◆ **Required work**: In the passage on rsync, what protocol does rsync use to transfer only the differences between two sets of files?

◆ **Selected passage**:
⁂

If you do not have access to a remote computer yourself, then consider joining up with a friend; each of you backing up to the others computer. Security concerns can be addressed by encrypting the data before/during transfer and only placing the encrypted versions on the remote computer.

4. rsync - The Fast, Flexible File Transfer Utility

rsync is a very fast and flexible file transfer utility. It uses its own "remote update" protocol to transfer just the differences between two sets of files. It can operate locally or across a network link using rcp, ssh or its own daemon. rsync is included with most standard Linux distributions by default, or it can be downloaded from its website (http://rsync.samba.org).

We are going to use rsync to mirror our files every night. rsync is the ideal choice as it will only transfer new files, the differences between existing files that have changed, and remove old files, minimising the bandwidth usage for dial-up/broadband customers.

The mirrors are easiest to implement when we take entire directories and its sub-directories. Let's take the case where you are mirroring all your e-mail files from your home computer to your office computer. We would use rsync as follows:

rsync -a -e ssh --delete /home/username/mail \
    username@mycomputer.mycompany.com:/backups/mail
where:
-a
Instructs rsync to copy all files and directories recursively while perserving symbolic links, special devices, time stamps, owner and group IDs and permissions.

⁂

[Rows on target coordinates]
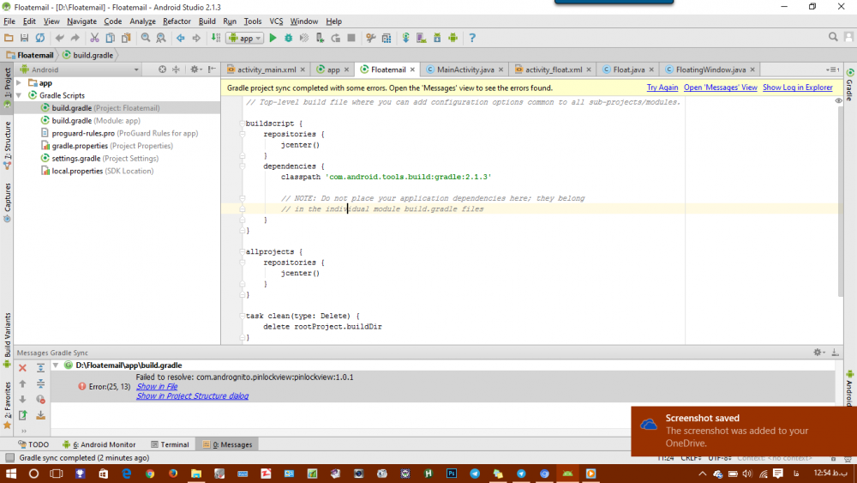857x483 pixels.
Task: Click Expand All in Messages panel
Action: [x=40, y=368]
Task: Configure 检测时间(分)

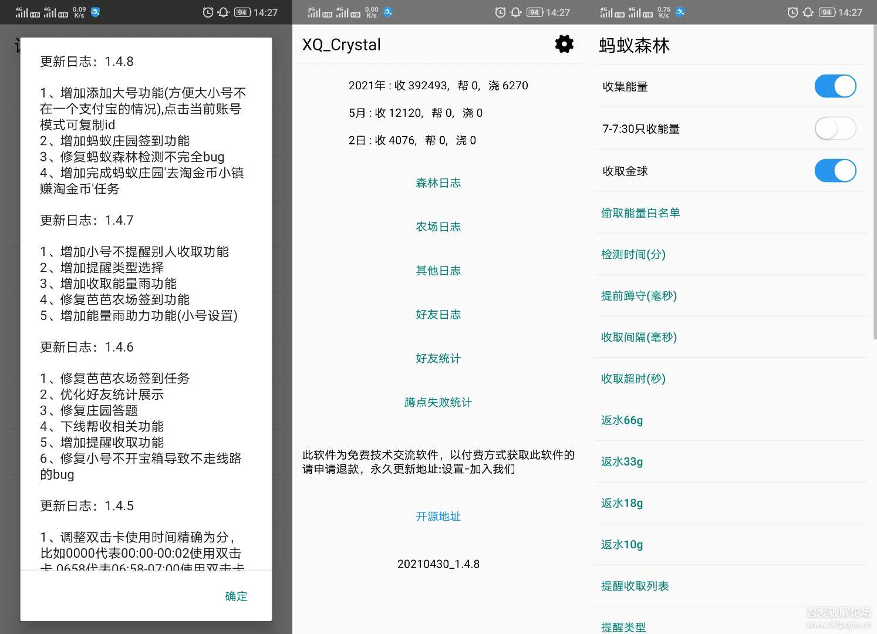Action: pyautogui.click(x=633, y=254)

⁂

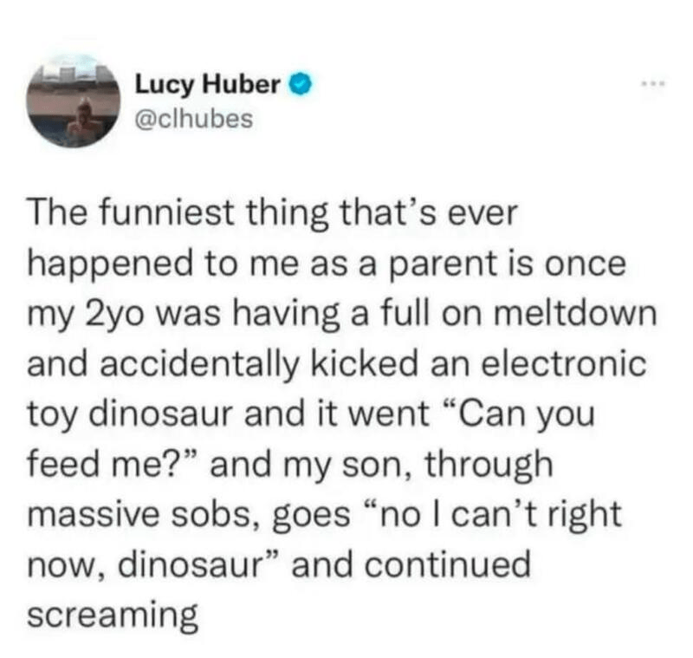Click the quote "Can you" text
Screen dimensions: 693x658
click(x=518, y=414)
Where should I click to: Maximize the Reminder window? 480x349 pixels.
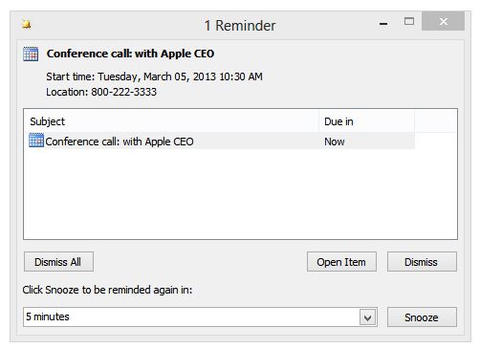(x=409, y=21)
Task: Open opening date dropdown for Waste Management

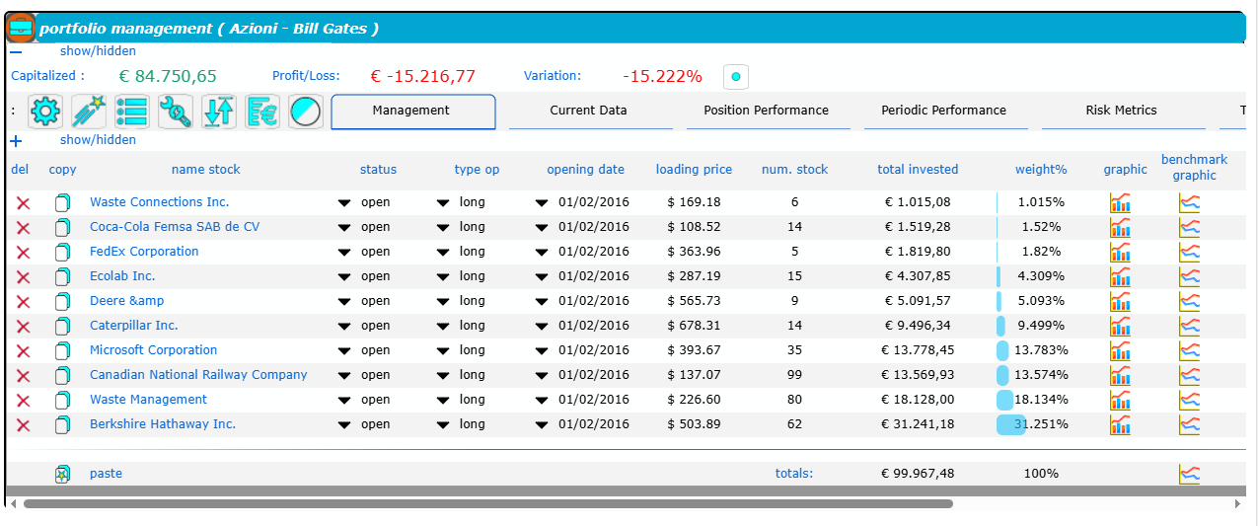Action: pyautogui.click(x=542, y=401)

⁂

◆ **Full solution**: Its own "remote update" protocol.